>>>

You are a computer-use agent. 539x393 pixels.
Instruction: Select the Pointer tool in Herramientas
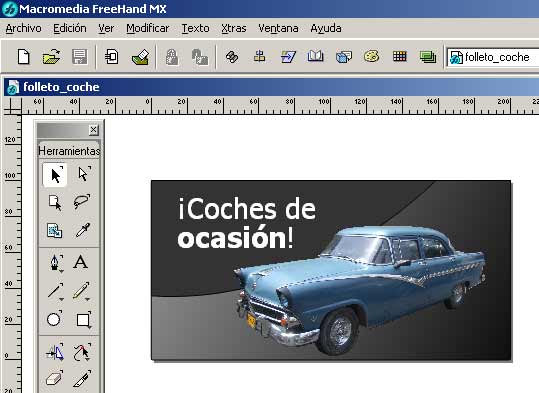(x=55, y=175)
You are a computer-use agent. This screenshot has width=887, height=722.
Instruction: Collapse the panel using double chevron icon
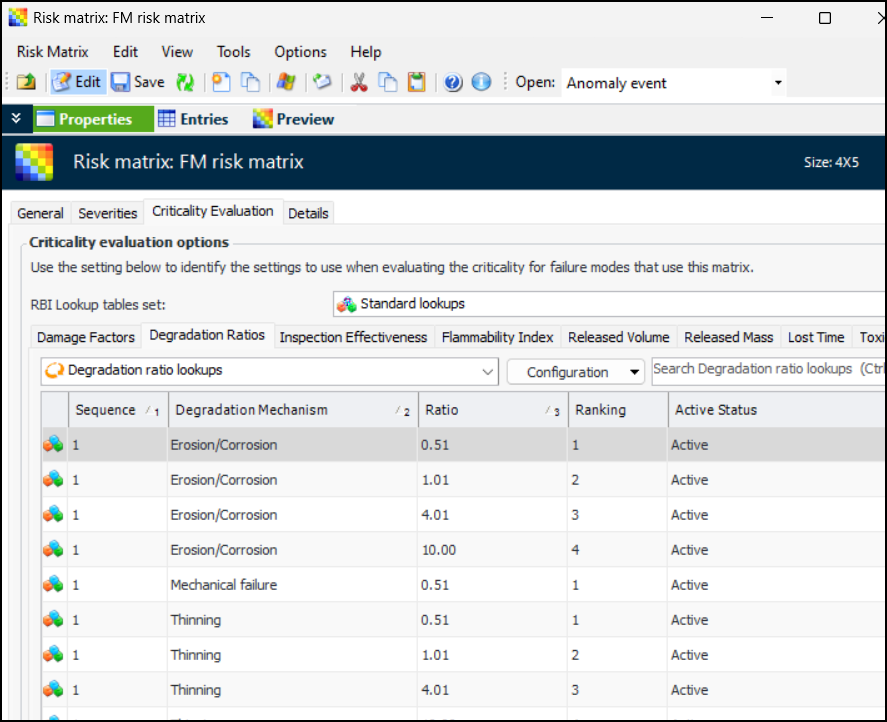[x=16, y=119]
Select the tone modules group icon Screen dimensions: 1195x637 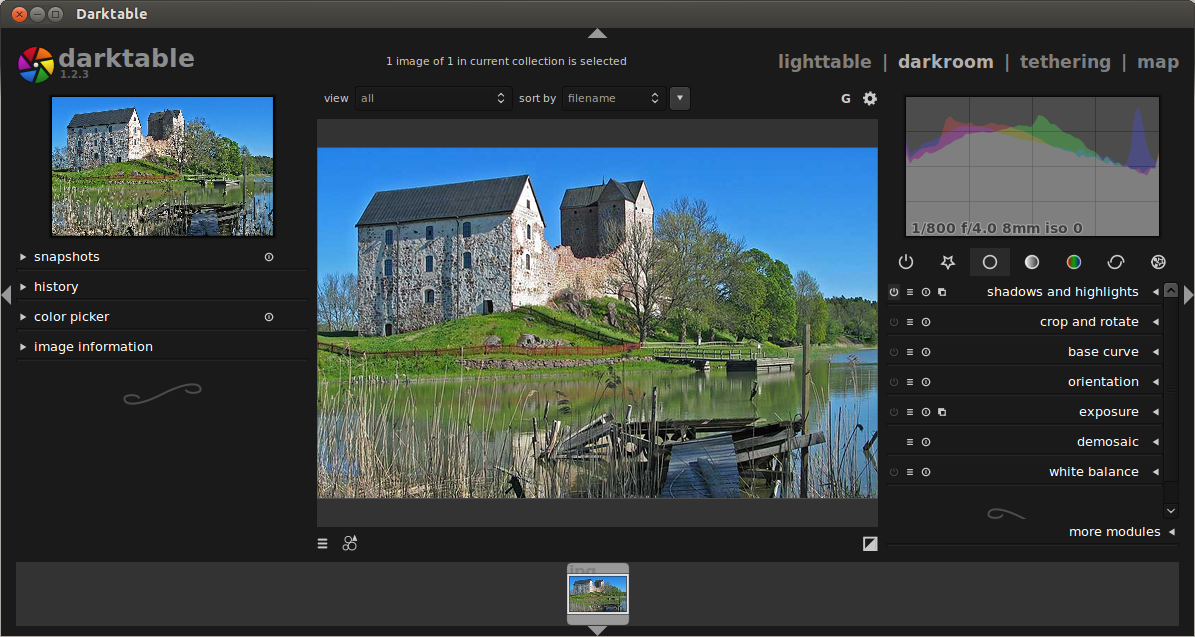[1032, 262]
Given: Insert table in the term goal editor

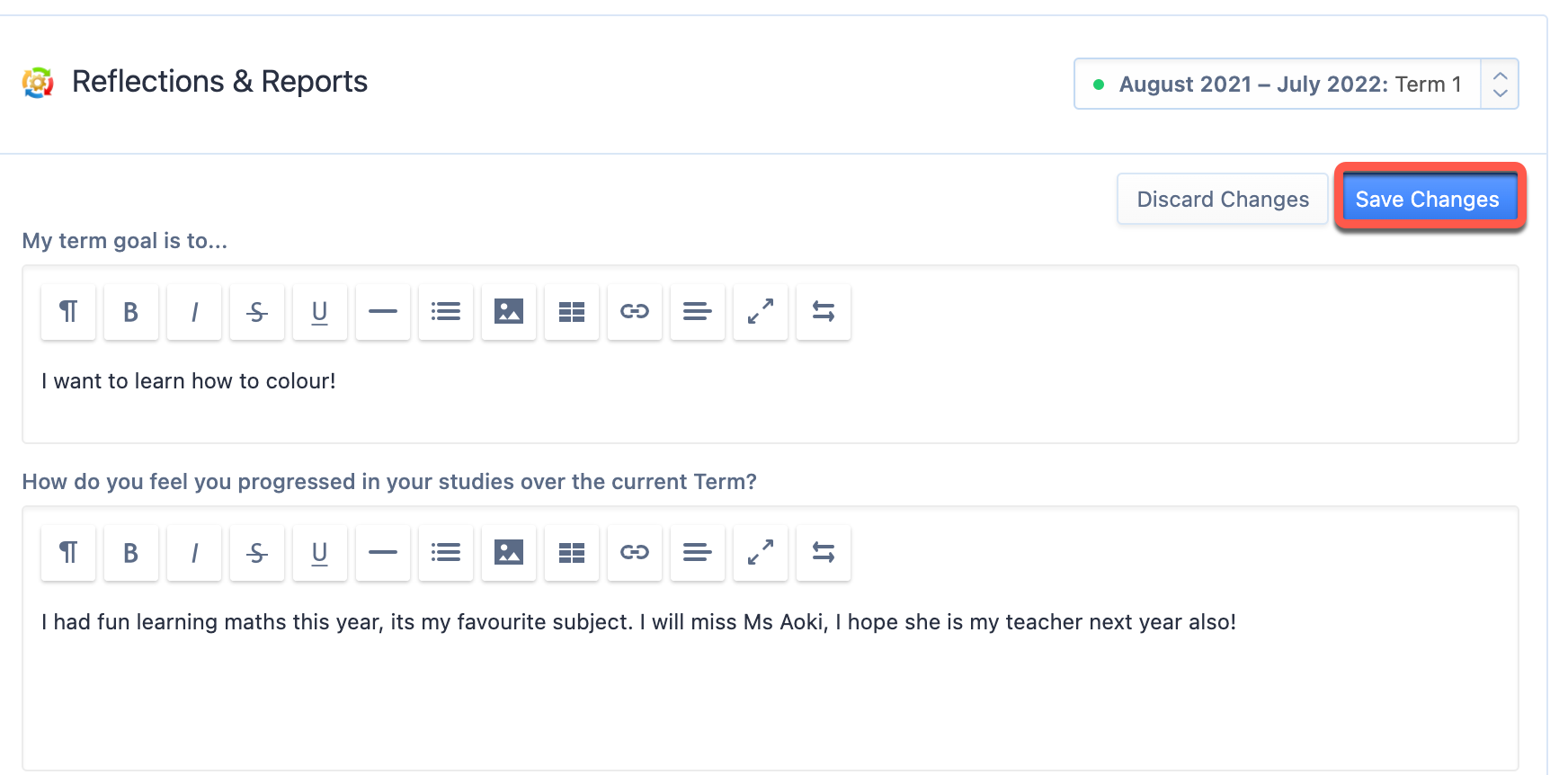Looking at the screenshot, I should [572, 312].
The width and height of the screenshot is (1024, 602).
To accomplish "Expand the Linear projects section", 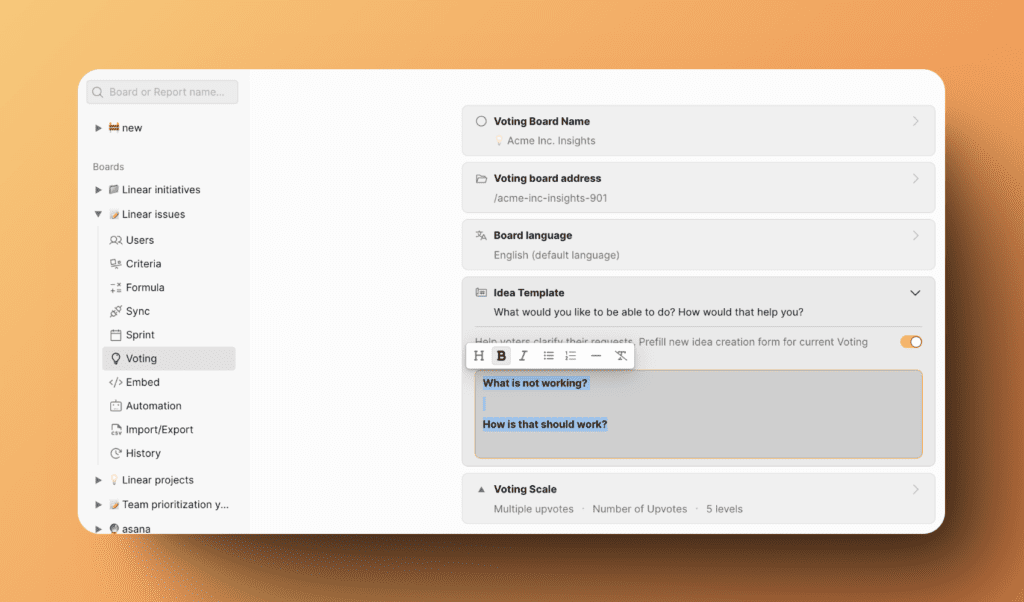I will click(97, 480).
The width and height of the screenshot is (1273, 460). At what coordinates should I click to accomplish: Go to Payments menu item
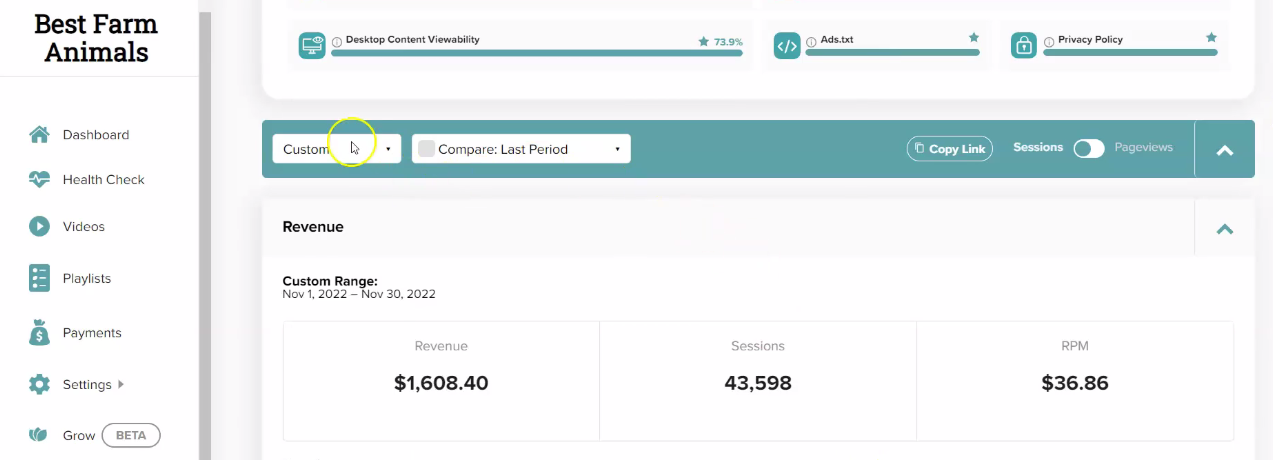tap(92, 333)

<<<

**How to complete this task**. Determine how many of the lines above include the word "computer", then give that number and nothing else.

**Result below**. 2